§ **Try it**
Everything from the line with "[GitHub] (232, 2518)" to the end of the entries should be copied exactly, and nothing else.

§ **Records shown**

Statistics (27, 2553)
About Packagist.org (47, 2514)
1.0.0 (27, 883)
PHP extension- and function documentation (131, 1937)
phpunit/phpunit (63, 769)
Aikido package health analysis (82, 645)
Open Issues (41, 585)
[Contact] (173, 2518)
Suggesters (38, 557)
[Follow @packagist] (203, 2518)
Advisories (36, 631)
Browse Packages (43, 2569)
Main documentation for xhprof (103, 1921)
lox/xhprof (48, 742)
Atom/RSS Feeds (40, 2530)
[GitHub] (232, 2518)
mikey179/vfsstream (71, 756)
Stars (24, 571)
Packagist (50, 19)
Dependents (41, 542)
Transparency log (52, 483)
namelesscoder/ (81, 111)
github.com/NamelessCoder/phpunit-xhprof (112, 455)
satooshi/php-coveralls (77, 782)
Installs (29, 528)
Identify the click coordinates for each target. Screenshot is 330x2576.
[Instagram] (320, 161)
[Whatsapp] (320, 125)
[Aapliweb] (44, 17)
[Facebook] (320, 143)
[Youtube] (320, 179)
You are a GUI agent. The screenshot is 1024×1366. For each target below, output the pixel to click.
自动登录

§ **The answer**
[GitHub] (232, 2518)
mikey179/vfsstream (71, 756)
Stars (24, 571)
Packagist (50, 19)
Dependents (41, 542)
Transparency log (52, 483)
namelesscoder/ (81, 111)
github.com/NamelessCoder/phpunit-xhprof (112, 455)
satooshi/php-coveralls (77, 782)
Installs (29, 528)
Identify the click coordinates for each target. Screenshot is 330x2576.
[Instagram] (320, 161)
[Whatsapp] (320, 125)
[Aapliweb] (44, 17)
[Facebook] (320, 143)
[Youtube] (320, 179)
You are a GUI agent. The screenshot is 1024×1366. For each target below, output the pixel to click.
自动登录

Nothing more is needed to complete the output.